*Exercise objective*
Each line of the entries that contains the word "arrow" adds one. Reply with the resulting number only.

*Screenshot grounding data*
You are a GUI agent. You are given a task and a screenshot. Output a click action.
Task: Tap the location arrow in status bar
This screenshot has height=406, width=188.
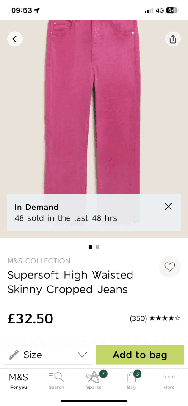38,10
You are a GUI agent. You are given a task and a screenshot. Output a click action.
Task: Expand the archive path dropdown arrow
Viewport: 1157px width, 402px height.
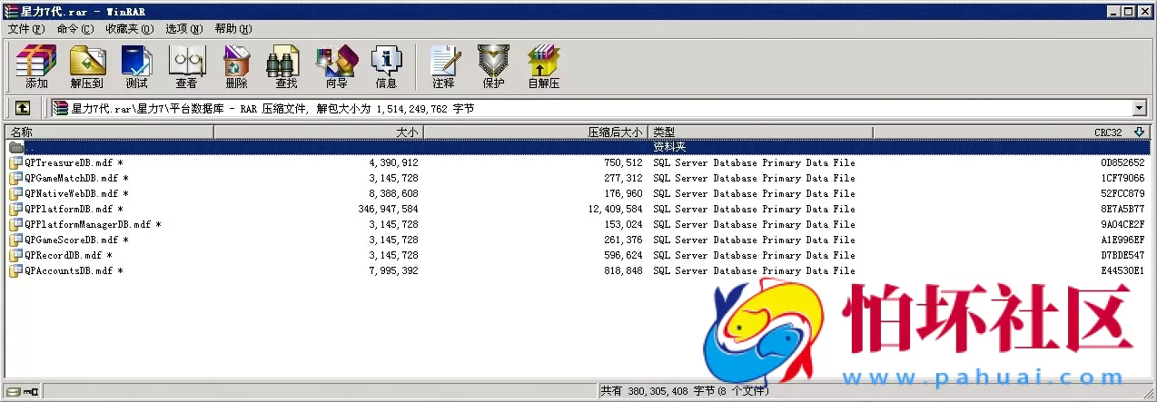[1140, 109]
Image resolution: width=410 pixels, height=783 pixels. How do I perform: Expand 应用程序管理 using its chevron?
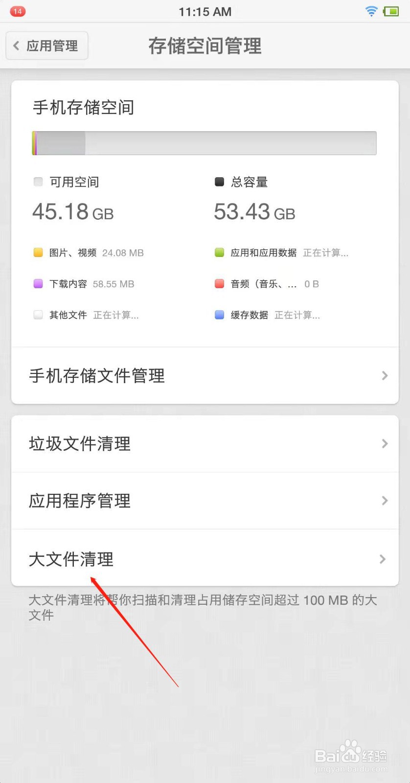click(385, 501)
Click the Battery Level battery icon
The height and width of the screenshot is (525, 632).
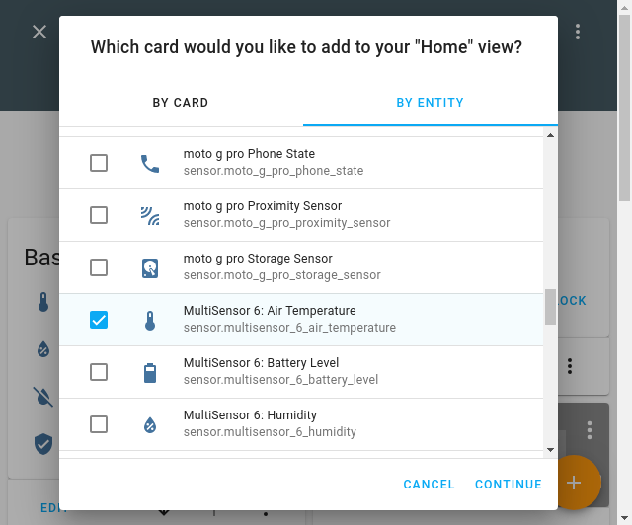click(150, 372)
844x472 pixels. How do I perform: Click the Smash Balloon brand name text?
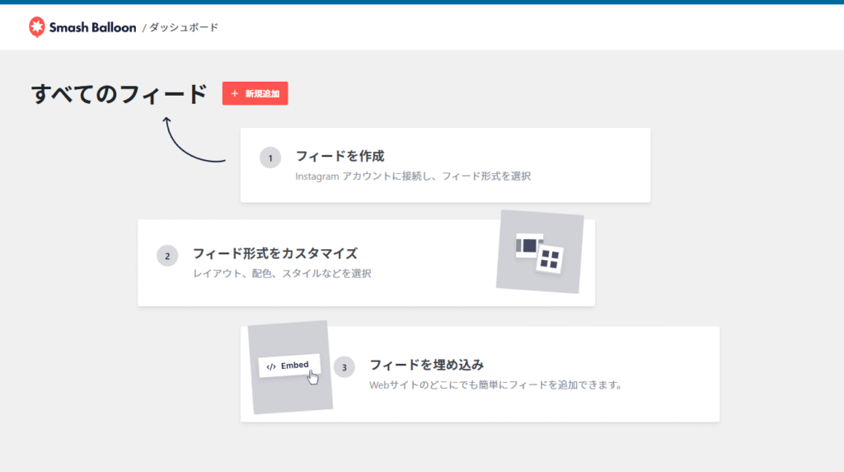(92, 27)
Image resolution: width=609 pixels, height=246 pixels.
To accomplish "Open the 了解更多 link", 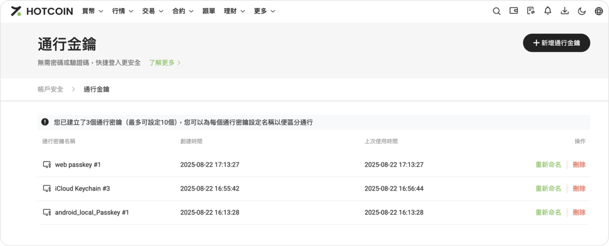I will point(165,63).
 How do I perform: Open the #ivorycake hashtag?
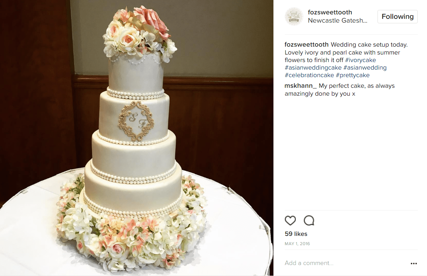[360, 60]
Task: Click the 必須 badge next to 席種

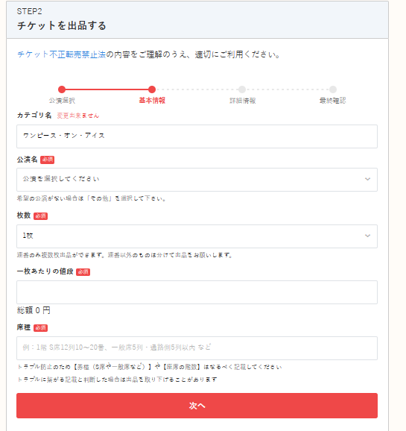Action: [x=41, y=328]
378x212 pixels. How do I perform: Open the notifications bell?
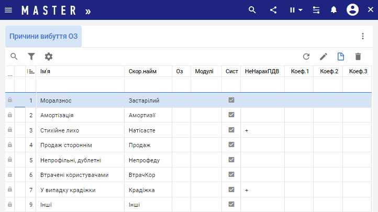333,10
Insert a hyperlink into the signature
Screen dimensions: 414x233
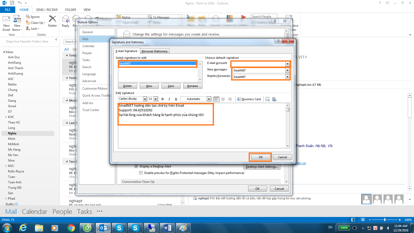pyautogui.click(x=274, y=99)
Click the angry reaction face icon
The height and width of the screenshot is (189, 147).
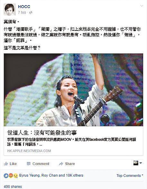11,176
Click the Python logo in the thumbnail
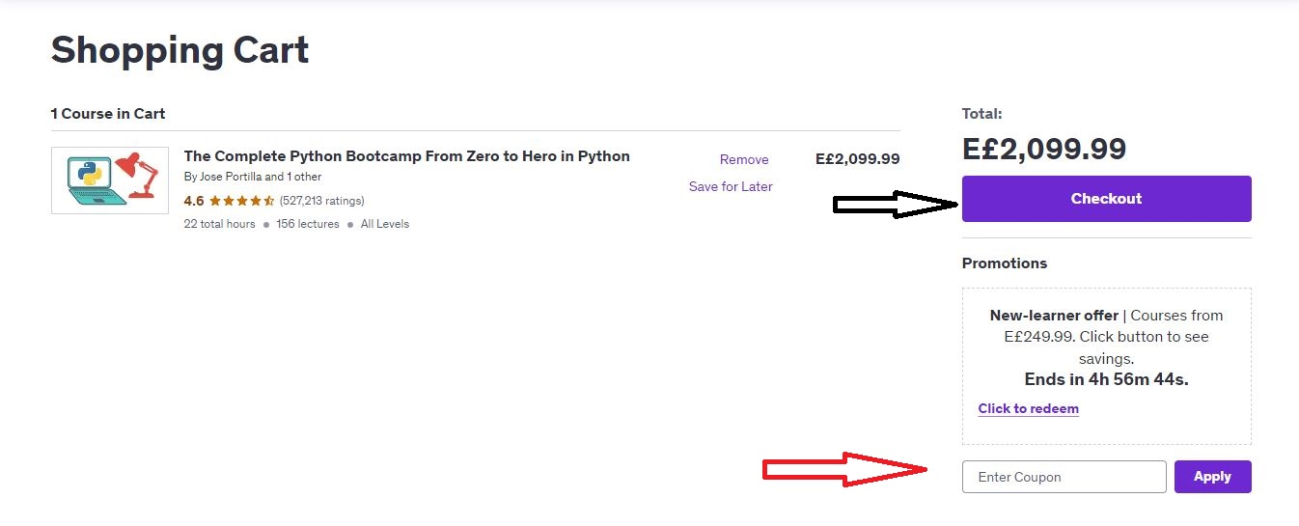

*Solution for this exercise*
2